This is an HPC test for gpu and cpu to improve performance

Find a file

Yorukot e48907084e feat: update readme		2025-02-28 14:41:26 +08:00
matrix multiplication	feat: update readme	2025-02-28 14:41:26 +08:00
sort algorithm	feat: update readme	2025-02-28 14:41:26 +08:00
README.md	feat: update readme	2025-02-28 14:41:26 +08:00

README.md

High-Performance Computing Repository

This repository contains implementations of parallel sorting algorithms and matrix multiplication optimizations using various high-performance computing techniques, including CUDA and OpenMP.

Repository Structure

.
├── sort algorithm/                # Sorting algorithm implementations
│   ├── bitonic Sort/              # Bitonic sort implementation
│   │   └── CUDA/                  # CUDA-based bitonic sort
│   ├── quicksort/                 # Quicksort implementations
│   │   └── OpenMP/               # OpenMP-based quicksort
│   ├── dataset/                   # Datasets with different sizes
│   ├── generate_data              # Executable for data generation
│   ├── generate_data.c            # Source for dataset generation
│   └── Makefile                   # Build configuration
│
└── matrix multiplication/         # Matrix multiplication implementations
    ├── CUDA/                      # CUDA-based matrix multiplication
    ├── OpenMP/                    # OpenMP-based matrix multiplication
    ├── dataset/                   # Matrix datasets
    ├── generate_matrix            # Executable for matrix generation
    ├── generate_matrix.c          # Source for matrix generation
    └── makefile                   # Build configuration

Sorting Algorithms

The repository implements two different sorting algorithms optimized for parallel execution:

Bitonic Sort (CUDA)

Bitonic sort is a comparison-based sorting algorithm that is well-suited for parallel implementation.
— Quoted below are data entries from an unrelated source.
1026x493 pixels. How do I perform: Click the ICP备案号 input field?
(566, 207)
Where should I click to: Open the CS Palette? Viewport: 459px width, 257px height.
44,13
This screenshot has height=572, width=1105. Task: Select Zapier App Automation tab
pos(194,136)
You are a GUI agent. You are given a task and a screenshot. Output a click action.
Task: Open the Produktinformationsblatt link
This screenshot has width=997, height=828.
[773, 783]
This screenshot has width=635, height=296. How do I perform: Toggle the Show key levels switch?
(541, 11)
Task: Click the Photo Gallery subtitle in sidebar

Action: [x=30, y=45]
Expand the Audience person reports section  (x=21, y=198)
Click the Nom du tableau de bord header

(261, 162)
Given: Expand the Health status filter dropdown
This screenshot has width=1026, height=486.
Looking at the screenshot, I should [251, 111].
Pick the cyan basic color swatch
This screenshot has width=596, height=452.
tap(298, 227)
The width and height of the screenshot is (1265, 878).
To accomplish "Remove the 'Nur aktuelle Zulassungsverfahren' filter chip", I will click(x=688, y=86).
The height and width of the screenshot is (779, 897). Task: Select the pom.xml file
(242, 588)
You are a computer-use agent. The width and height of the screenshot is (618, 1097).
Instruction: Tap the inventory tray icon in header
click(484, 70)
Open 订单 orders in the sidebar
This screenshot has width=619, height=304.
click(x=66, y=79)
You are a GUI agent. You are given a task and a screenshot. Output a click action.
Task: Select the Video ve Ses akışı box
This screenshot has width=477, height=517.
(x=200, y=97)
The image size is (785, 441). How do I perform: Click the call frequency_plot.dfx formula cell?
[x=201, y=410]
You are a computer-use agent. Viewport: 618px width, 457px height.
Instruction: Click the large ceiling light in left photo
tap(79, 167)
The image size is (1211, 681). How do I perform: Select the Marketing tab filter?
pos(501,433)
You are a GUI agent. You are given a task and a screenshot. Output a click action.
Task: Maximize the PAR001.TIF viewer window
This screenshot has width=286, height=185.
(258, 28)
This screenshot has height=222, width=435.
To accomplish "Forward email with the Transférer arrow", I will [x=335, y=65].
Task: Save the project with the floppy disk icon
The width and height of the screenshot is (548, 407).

The CUDA implementation uses GPU parallelism to achieve high performance, especially for large datasets.

Key features:

GPU-accelerated implementation using CUDA
Efficient for large datasets (up to hundreds of millions of elements)
In-place sorting to minimize memory overhead
Scales well with available GPU resources

Quicksort (OpenMP)

The repository includes a parallel implementation of the classic quicksort algorithm using OpenMP.

Key features:

CPU-based parallelism using OpenMP tasks
Hybrid approach with sequential sorting for small partitions
Configurable threshold (THRESHOLD) to switch between parallel and sequential execution
Good performance scaling with multiple CPU cores

Sorting Dataset Generation

The repository includes a data generator (generate_data.c) that creates datasets of various sizes for testing the sorting algorithms. The generated datasets consist of random floating-point numbers.

Features:

Supports various dataset sizes (powers of 2)
Creates directory structure for organized data management
Generates reproducible random data

Available dataset sizes (number of elements):

1024 (1K)
32768 (32K)
1048576 (1M)
16777216 (16M)
67108864 (64M)
134217728 (128M)
268435456 (256M)
402653184 (384M)

Matrix Multiplication

The repository provides optimized implementations of matrix multiplication using parallel computing techniques:

CUDA Matrix Multiplication

The CUDA implementation leverages GPU cores to perform matrix multiplication in parallel.

Key features:

2D thread organization for efficient computation
Each thread computes one element of the result matrix
Uses 16x16 thread blocks for optimal performance
Handles large matrix sizes (tested with 8192x8192)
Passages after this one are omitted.